Цвейг рассказывает, вспоминает, размышляет. Иногда прошлое видится ему в ничем не омраченной дымке. Но с каждой главой небо над предвоенной Европой становится все более мрачным, все более громким – полет валькирий, все острее переломные моменты в жизни писателя. Но ни на один миг не ослабевает его преклонение перед искусством, его любовь к людям, к жизни, к творчеству, к культуре; не остывает его ненависть к насилию, жестокости, угнетению. Обращаясь к читателю немецкому, он – ровесник Александра Блока – говорит и с читателем русским, и нет сомнения в том, что его последней книге, изданной теперь и на русском языке, суждена такая же долгая жизнь, как и его предшествующим книгам».

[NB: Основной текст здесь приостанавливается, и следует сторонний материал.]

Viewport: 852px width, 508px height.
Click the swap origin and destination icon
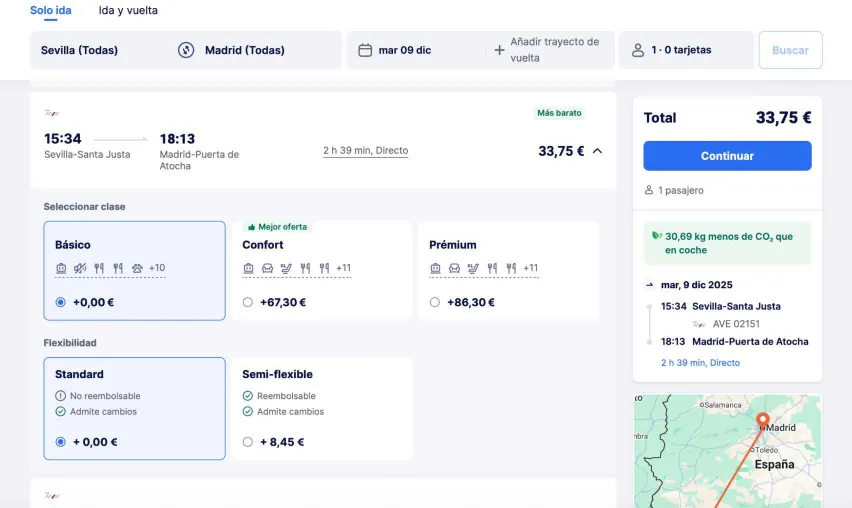pos(186,50)
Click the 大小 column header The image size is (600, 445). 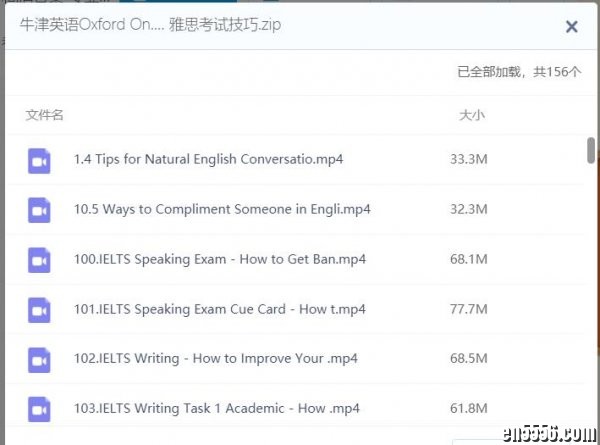tap(471, 116)
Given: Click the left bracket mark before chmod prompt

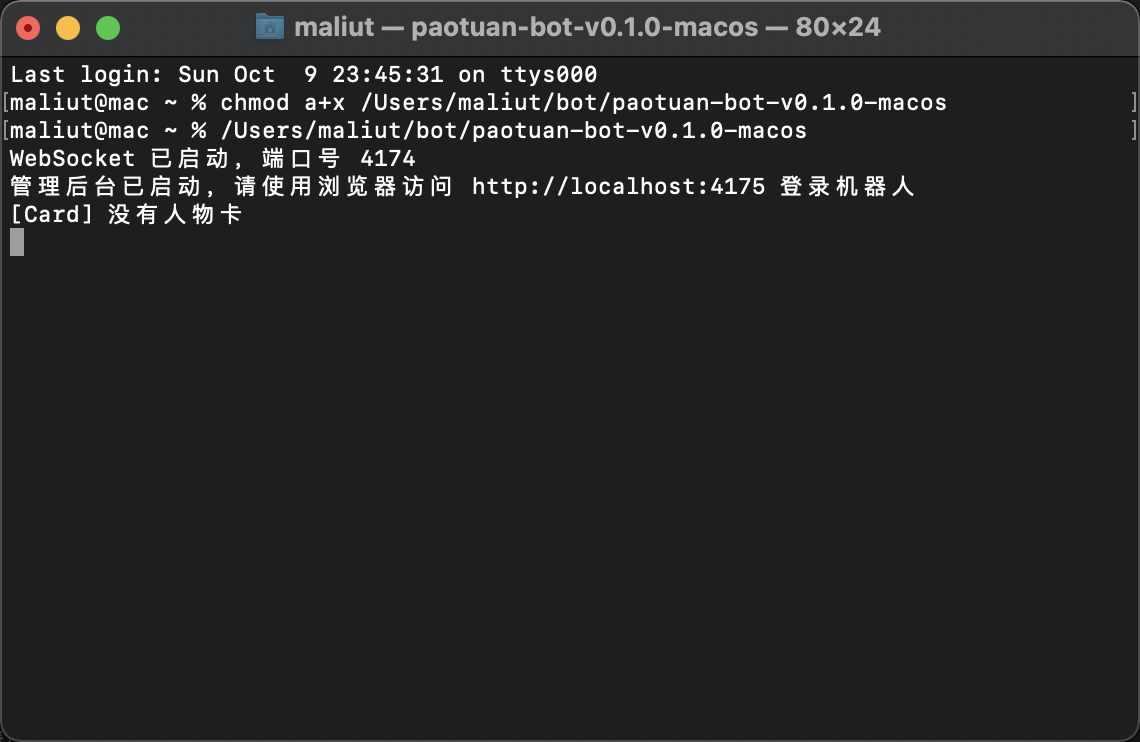Looking at the screenshot, I should 6,102.
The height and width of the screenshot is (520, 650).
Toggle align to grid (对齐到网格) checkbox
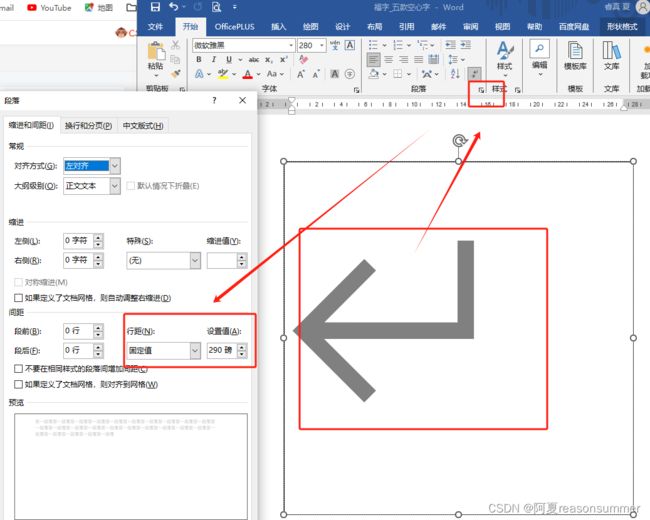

Так я писал тогда, и по сей день в этом для меня ничего не изменилось, как незабываемым остается мое первое посещение Зальцбурга в 1993 году. Обуреваемый противоречивыми чувствами, я по крутому подъему, который сегодня называется «стезя Стефана Цвейга», добрался до горы Капуцинерберг, почти до Пашингершлёссель – до дома, в котором с 1919 по 1935 год жил Стефан Цвейг и в котором этот чародей слова написал немало своих замечательных произведений. «Почти» – потому что запрещающая табличка сегодняшних владельцев не позволила мне посмотреть на дом c близкого расстояния.